"""

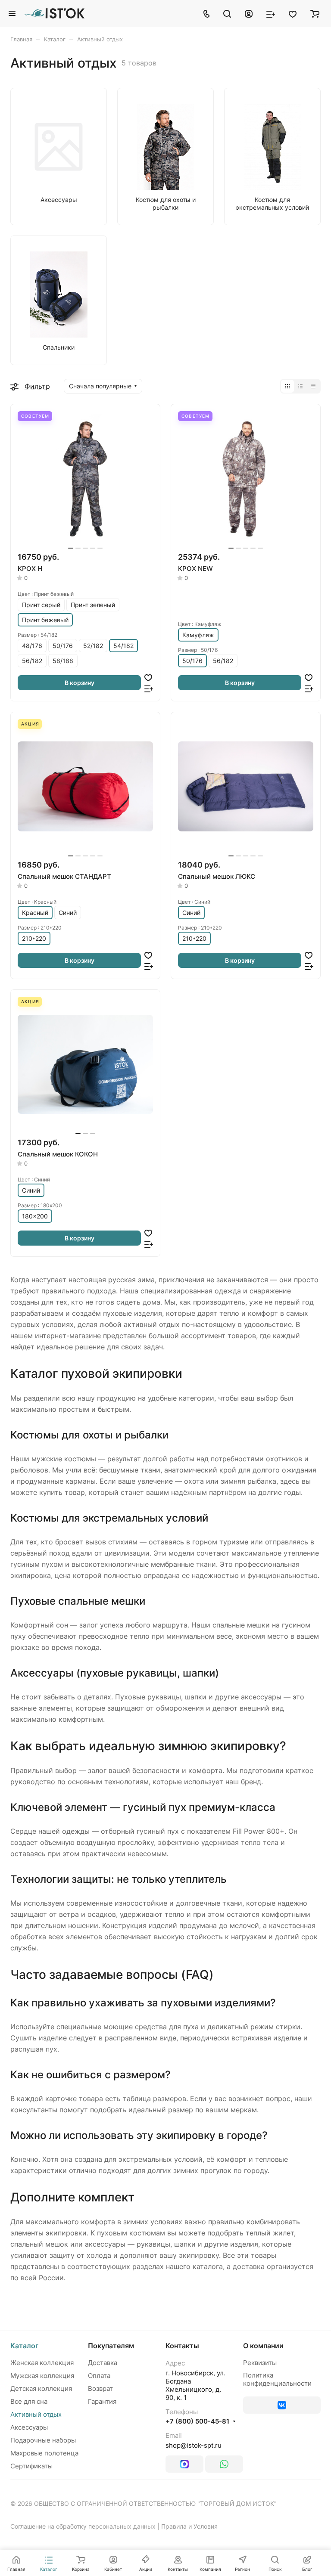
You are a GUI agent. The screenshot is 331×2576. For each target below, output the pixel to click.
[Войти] (249, 13)
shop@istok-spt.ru (194, 2445)
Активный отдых (36, 2414)
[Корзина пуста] (314, 13)
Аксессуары (29, 2427)
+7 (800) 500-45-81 (197, 2421)
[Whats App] (224, 2464)
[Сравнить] (148, 688)
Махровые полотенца (44, 2453)
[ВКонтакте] (282, 2405)
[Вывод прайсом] (313, 386)
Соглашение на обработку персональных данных (83, 2526)
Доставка (102, 2363)
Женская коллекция (42, 2363)
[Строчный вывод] (300, 386)
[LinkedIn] (184, 2464)
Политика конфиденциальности (277, 2379)
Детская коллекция (41, 2388)
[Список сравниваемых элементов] (270, 13)
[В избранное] (148, 677)
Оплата (99, 2375)
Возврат (100, 2388)
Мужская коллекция (42, 2375)
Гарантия (102, 2401)
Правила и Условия (189, 2526)
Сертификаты (31, 2466)
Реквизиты (260, 2363)
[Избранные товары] (293, 13)
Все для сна (28, 2401)
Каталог (24, 2345)
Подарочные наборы (43, 2440)
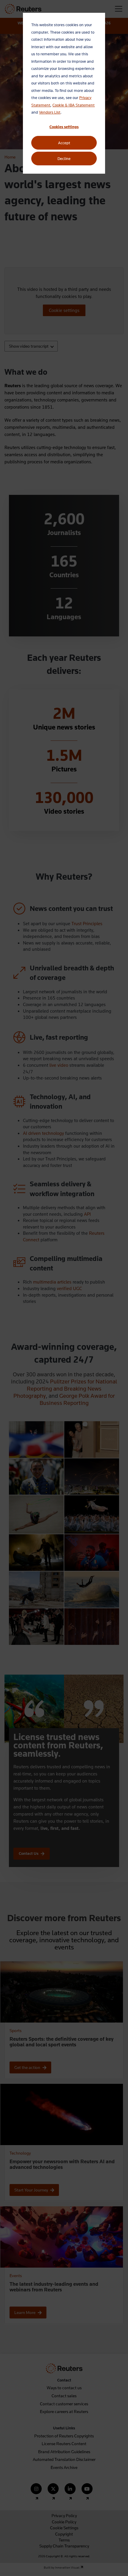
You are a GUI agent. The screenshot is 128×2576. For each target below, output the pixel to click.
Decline (64, 158)
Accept (64, 142)
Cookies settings (64, 126)
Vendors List (49, 112)
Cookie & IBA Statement (73, 105)
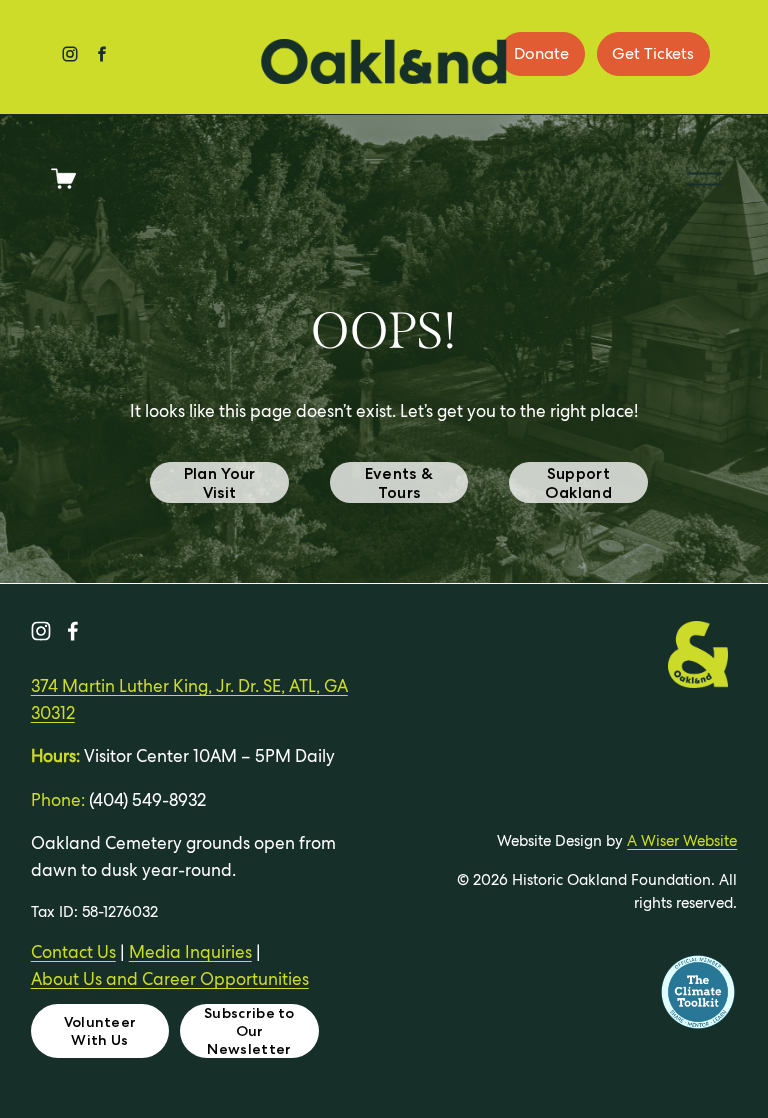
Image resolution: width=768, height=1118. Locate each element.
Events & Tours (399, 483)
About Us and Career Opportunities (170, 979)
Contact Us (73, 952)
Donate (541, 53)
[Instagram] (41, 631)
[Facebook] (73, 631)
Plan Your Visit (220, 483)
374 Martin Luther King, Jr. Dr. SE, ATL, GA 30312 (189, 699)
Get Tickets (653, 53)
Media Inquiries (190, 952)
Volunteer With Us (100, 1031)
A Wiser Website (682, 840)
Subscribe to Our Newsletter (249, 1031)
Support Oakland (578, 483)
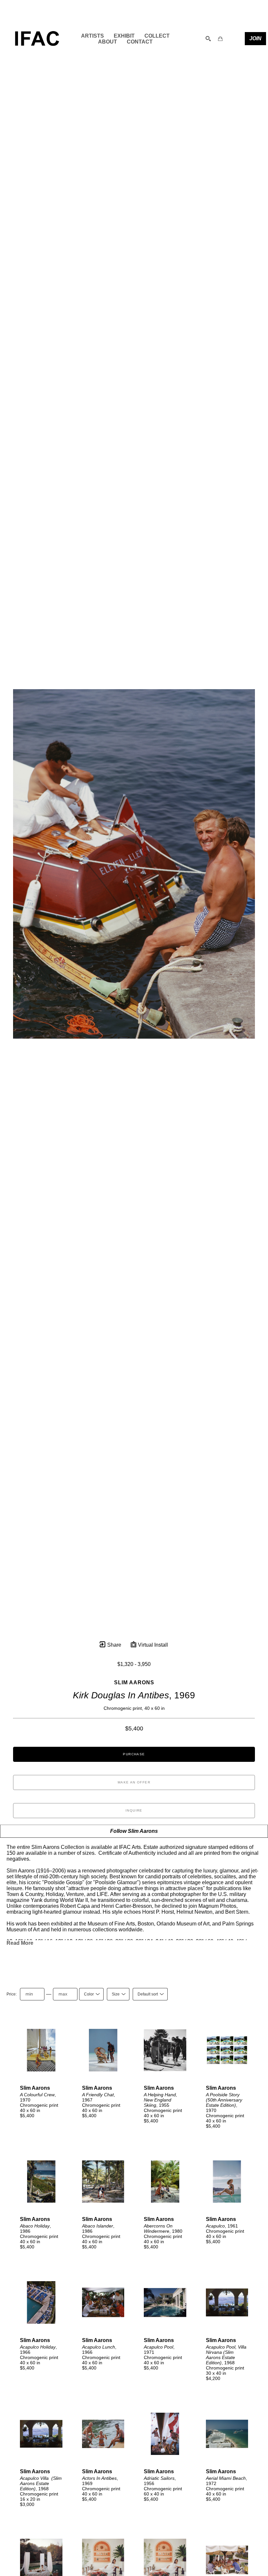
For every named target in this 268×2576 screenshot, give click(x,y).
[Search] (208, 38)
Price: (12, 1994)
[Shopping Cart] (220, 38)
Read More (20, 1943)
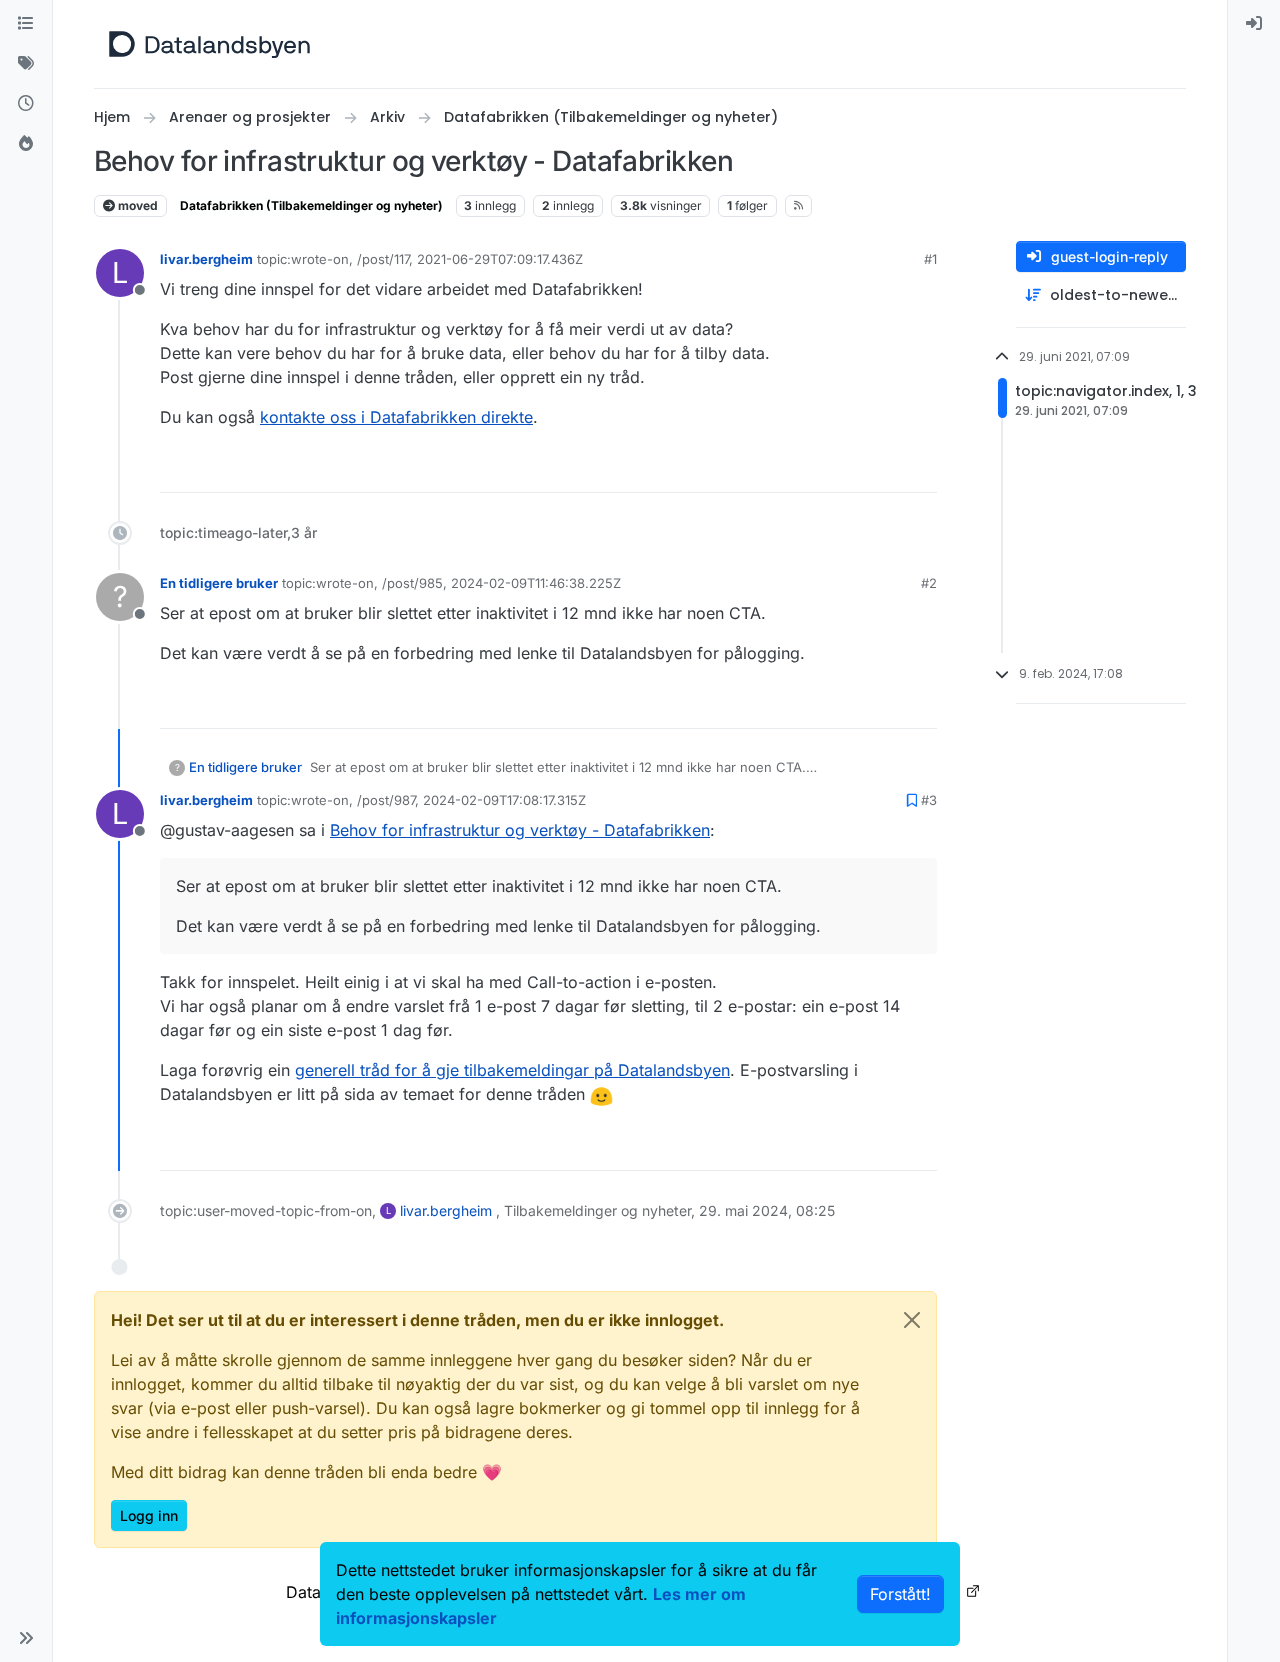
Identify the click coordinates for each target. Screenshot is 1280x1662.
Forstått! (900, 1594)
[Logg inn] (1254, 24)
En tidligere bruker (219, 583)
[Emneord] (26, 64)
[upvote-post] (848, 468)
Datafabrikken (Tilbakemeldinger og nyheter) (311, 205)
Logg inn (149, 1515)
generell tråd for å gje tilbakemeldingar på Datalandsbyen (512, 1070)
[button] (26, 1638)
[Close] (912, 1320)
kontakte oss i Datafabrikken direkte (396, 417)
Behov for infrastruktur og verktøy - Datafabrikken (520, 830)
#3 (929, 800)
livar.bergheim (206, 259)
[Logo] (209, 44)
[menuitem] (1254, 24)
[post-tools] (920, 468)
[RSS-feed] (798, 206)
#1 (930, 259)
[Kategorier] (26, 24)
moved (136, 205)
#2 (929, 583)
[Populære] (26, 144)
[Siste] (26, 104)
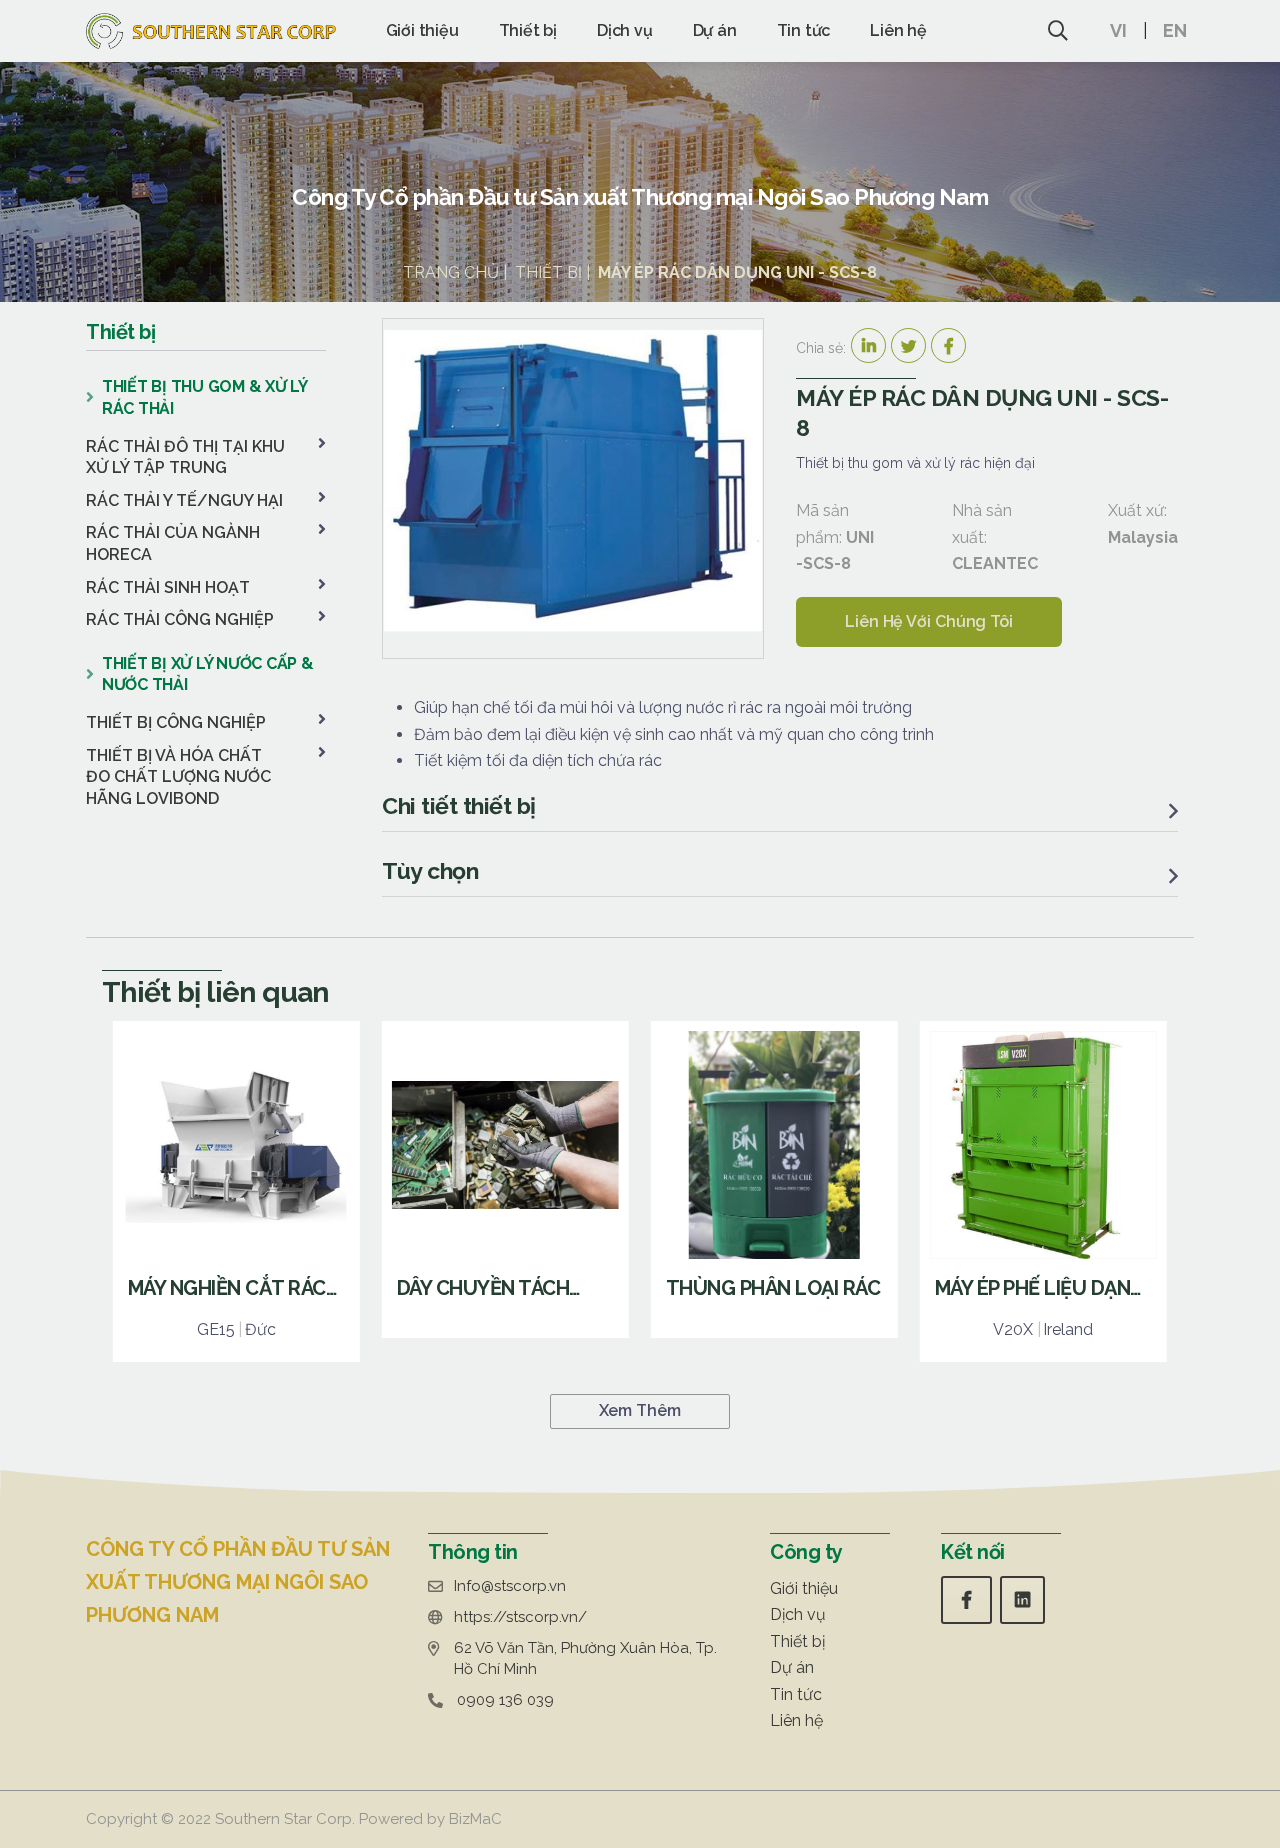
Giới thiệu (422, 30)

"""

Copy each line above exactly, with no images.

## Solution to this exercise
You are a GUI agent. The screenshot is 331×2576. For each target below, output the pixel to click.
[Войти] (249, 13)
shop@istok-spt.ru (194, 2445)
Активный отдых (36, 2414)
[Корзина пуста] (314, 13)
Аксессуары (29, 2427)
+7 (800) 500-45-81 (197, 2421)
[Whats App] (224, 2464)
[Сравнить] (148, 688)
Махровые полотенца (44, 2453)
[ВКонтакте] (282, 2405)
[Вывод прайсом] (313, 386)
Соглашение на обработку персональных данных (83, 2526)
Доставка (102, 2363)
Женская коллекция (42, 2363)
[Строчный вывод] (300, 386)
[LinkedIn] (184, 2464)
Политика конфиденциальности (277, 2379)
Детская коллекция (41, 2388)
[Список сравниваемых элементов] (270, 13)
[В избранное] (148, 677)
Оплата (99, 2375)
Возврат (100, 2388)
Мужская коллекция (42, 2375)
Гарантия (102, 2401)
Правила и Условия (189, 2526)
Сертификаты (31, 2466)
Реквизиты (260, 2363)
[Избранные товары] (293, 13)
Все для сна (28, 2401)
Каталог (24, 2345)
Подарочные наборы (43, 2440)
You are a GUI agent. The screenshot is 128×2576. For each target below, output the pixel to click.
Decline (64, 158)
Accept (64, 142)
Cookies settings (64, 126)
Vendors List (49, 112)
Cookie & IBA Statement (73, 105)
Image resolution: width=768, height=1118. Locate each element.
Events & Tours (399, 483)
About Us and Career Opportunities (170, 979)
Contact Us (73, 952)
Donate (541, 53)
[Instagram] (41, 631)
[Facebook] (73, 631)
Plan Your Visit (220, 483)
374 Martin Luther King, Jr. Dr. SE, ATL, GA 30312 (189, 699)
Get Tickets (653, 53)
Media Inquiries (190, 952)
Volunteer With Us (100, 1031)
A Wiser Website (682, 840)
Subscribe to Our Newsletter (249, 1031)
Support Oakland (578, 483)
For every named target in this 268×2576 screenshot, give click(x,y).
[Search] (208, 38)
Price: (12, 1994)
[Shopping Cart] (220, 38)
Read More (20, 1943)
Identify the click coordinates for each target. Screenshot is 1280x1662.
Forstått! (900, 1594)
[Logg inn] (1254, 24)
En tidligere bruker (219, 583)
[Emneord] (26, 64)
[upvote-post] (848, 468)
Datafabrikken (Tilbakemeldinger og nyheter) (311, 205)
Logg inn (149, 1515)
generell tråd for å gje tilbakemeldingar på Datalandsbyen (512, 1070)
[button] (26, 1638)
[Close] (912, 1320)
kontakte oss i Datafabrikken direkte (396, 417)
Behov for infrastruktur og verktøy - Datafabrikken (520, 830)
#3 (929, 800)
livar.bergheim (206, 259)
[Logo] (209, 44)
[menuitem] (1254, 24)
[post-tools] (920, 468)
[RSS-feed] (798, 206)
#1 (930, 259)
[Kategorier] (26, 24)
moved (136, 205)
#2 (929, 583)
[Populære] (26, 144)
[Siste] (26, 104)
Giới thiệu (422, 30)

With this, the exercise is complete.